International development: globalisation or sustainability?Nezařazené
Having spent some time abroad, in the cosmopolitan British society, I am increasingly aware of certain issues. Whatever called, they are, simply put, about the way in which we treat the poor countries, their peoples and the global environment we share all together. These concerns are further fuelled now I am back at the University of Economics…
Having spent some time abroad, in the cosmopolitan British society, I am increasingly aware of certain issues. Whatever called, they are, simply put, about the way in which we treat the poor countries, their peoples and the global environment we share all together. These concerns are further fuelled now I am back at the University of Economics… I shall be frank with you, dear my colleagues. Although you may have not realised that yet, you are extremely rich and powerful people who will certainly be in charge of much of the economy of this country. You will, no doubts, become decision-makers shaping our common future. I might be wrong here, yet the trouble as it occurs to me, is that we all do not seem bothered much about what is happening in developing countries of the thirld world. After all, we are heading for the EU.

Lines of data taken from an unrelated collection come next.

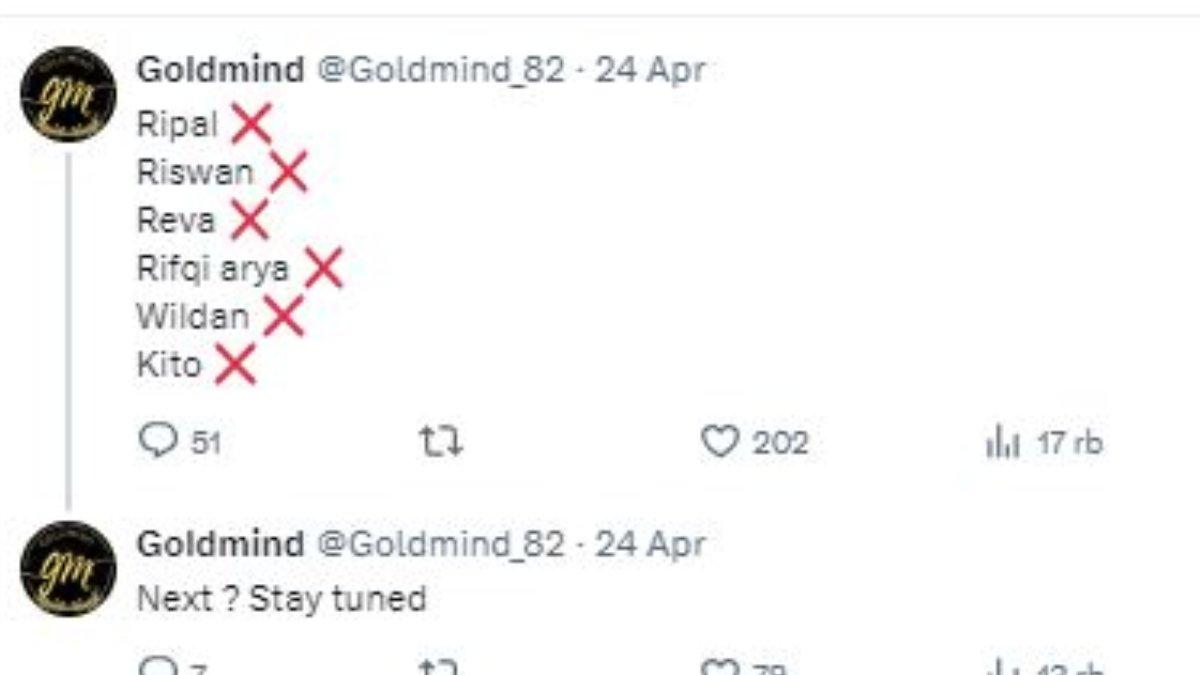Click the red X after Rifqi arya
The height and width of the screenshot is (675, 1200).
pos(323,268)
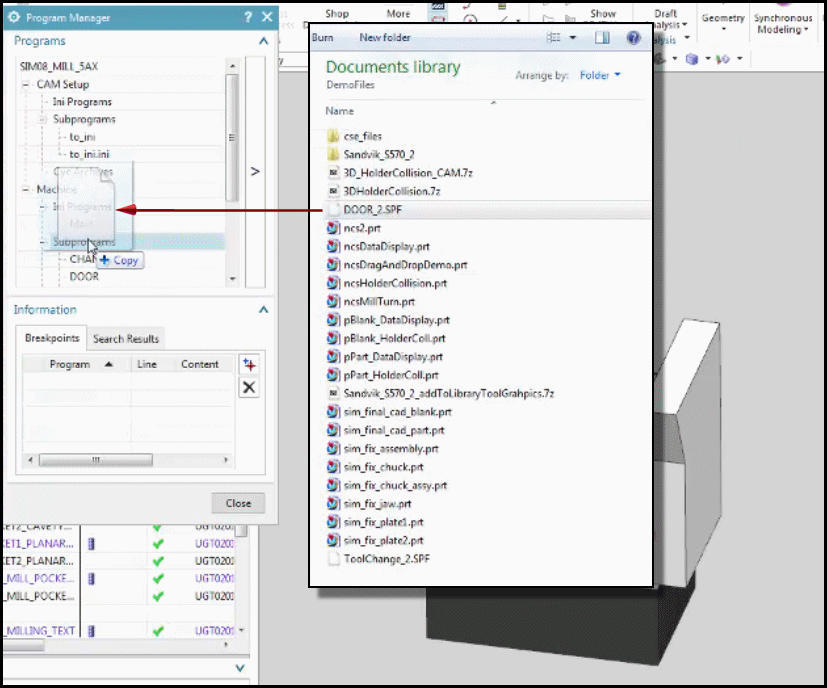This screenshot has height=688, width=827.
Task: Click the add breakpoint icon
Action: (249, 365)
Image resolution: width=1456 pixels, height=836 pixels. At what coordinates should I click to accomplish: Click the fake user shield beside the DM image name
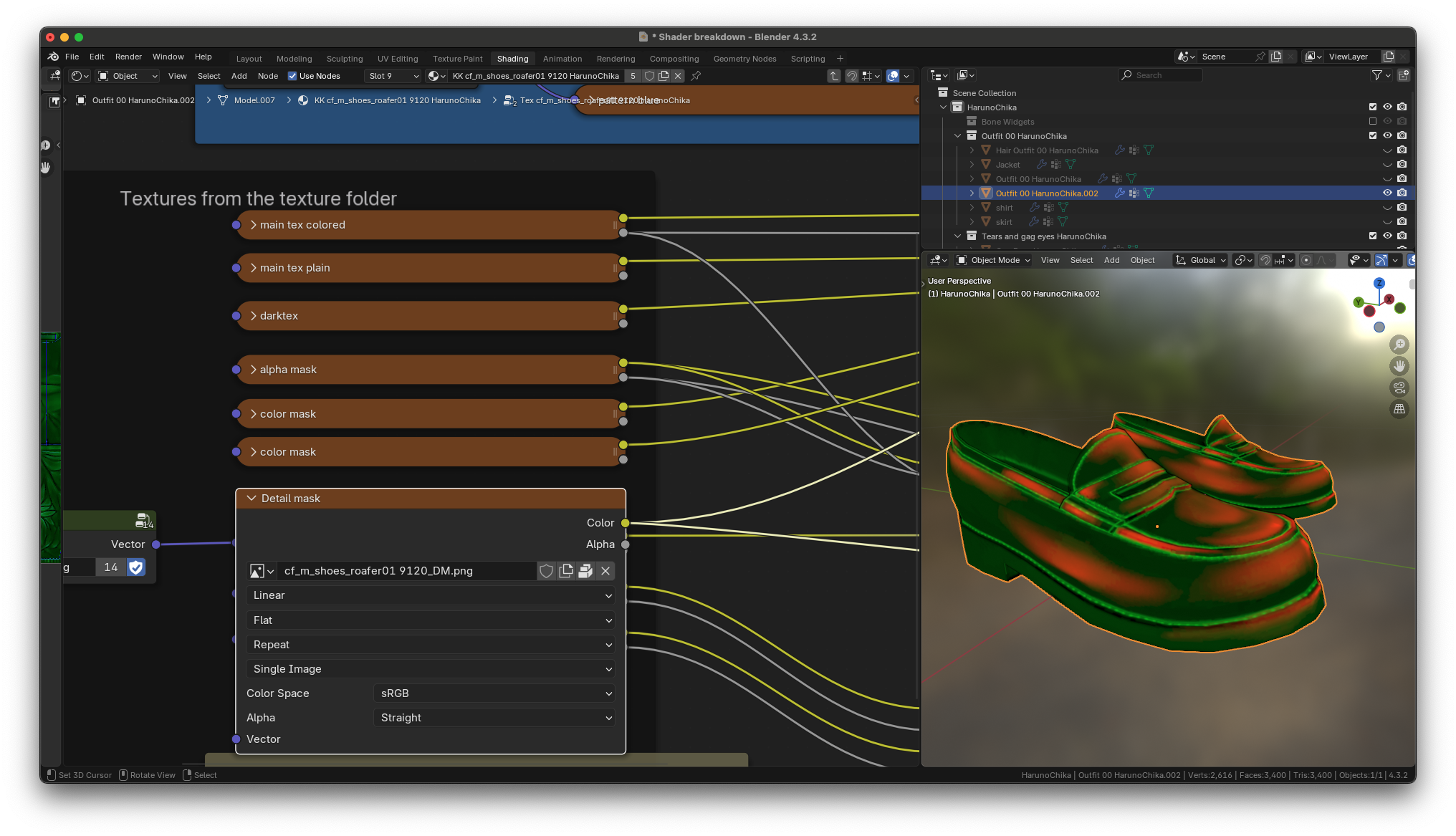coord(547,571)
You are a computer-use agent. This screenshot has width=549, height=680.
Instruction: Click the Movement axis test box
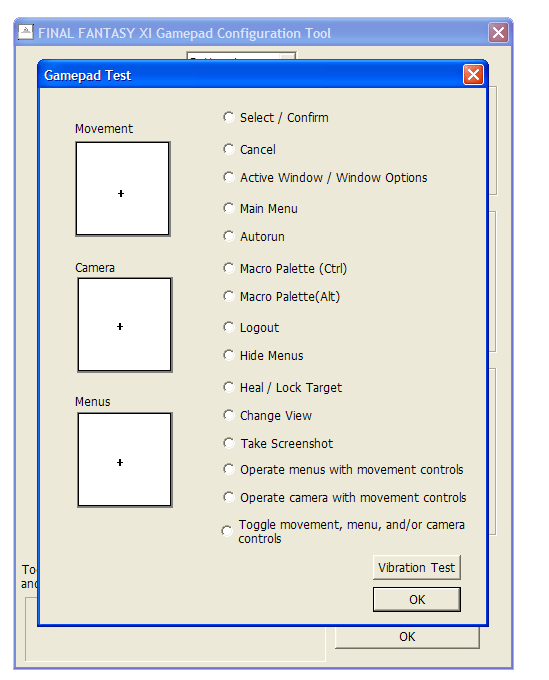pyautogui.click(x=123, y=189)
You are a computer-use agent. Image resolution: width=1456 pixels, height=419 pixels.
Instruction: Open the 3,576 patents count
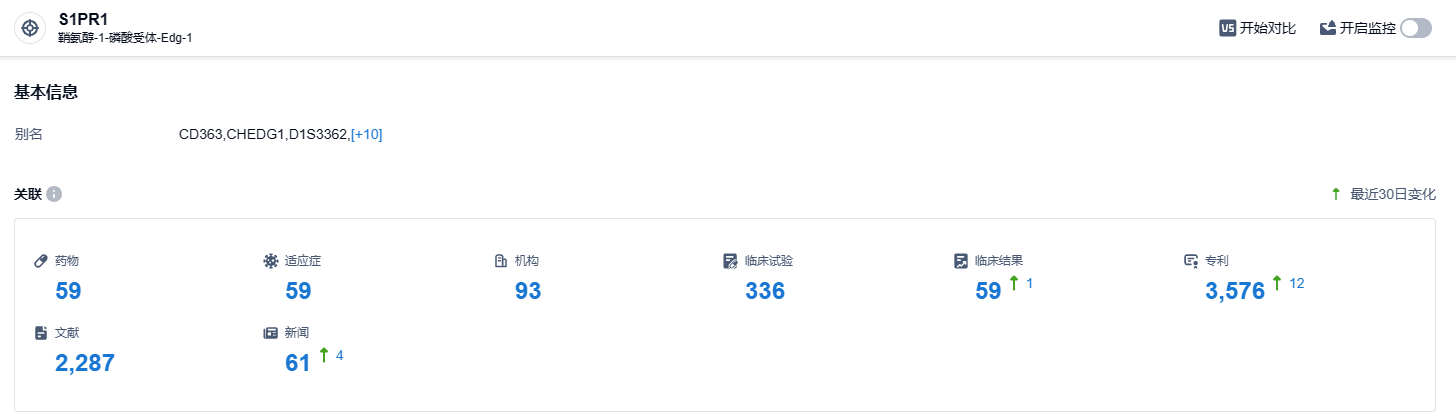(1235, 291)
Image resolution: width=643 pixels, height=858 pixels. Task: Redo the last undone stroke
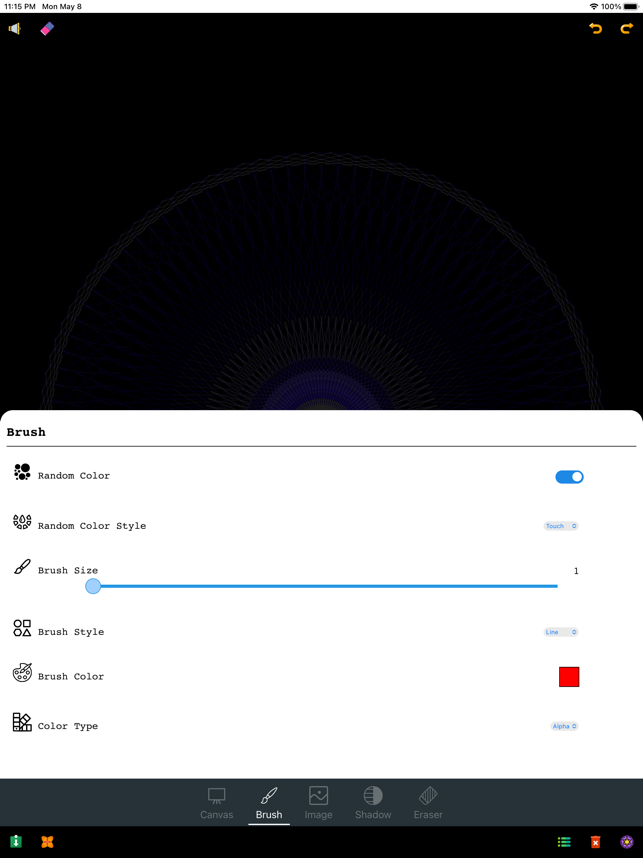click(627, 28)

Let us not be mistaken, however. Even as a part of the EU, we will be heavily influenced by all sorts of things going on elsewhere in the world. We must not forget that the vast majority of the global population live in the poor south and is growing, whereas the rich minority resided in the north is shrinking. We have plundered our countries and have been turning to natural resources of developing countries ever since the time of colonisation. World largest businesses settled there so that they could avoid increasingly stringent regulations in their home countries and exploit local resources. In terms of the most ridiculously revered index, GDP, it seems to be so favourable a phenomenon. Oficially labelled as international development, it is largely initiated and supported by the rich. It gives local people work, it supposedly increases their living standards, it seems all so good.
Yet, it involves clearing of precious rain forests in South America or south-east Asia, for instance, which is conducted at such a ferociously overwhelming pace. This kind of growth philosophy, in my view, is absolutely absurd. We fail to find a lasting solution for people living in poverty, yet we invariably refuse to accept economic immigrants, although we are in serious need of them and should be rather welcoming. It is a granted human right to live in a place of your choice. It seems, however, that the poor and the rich are granted different sets of human rights.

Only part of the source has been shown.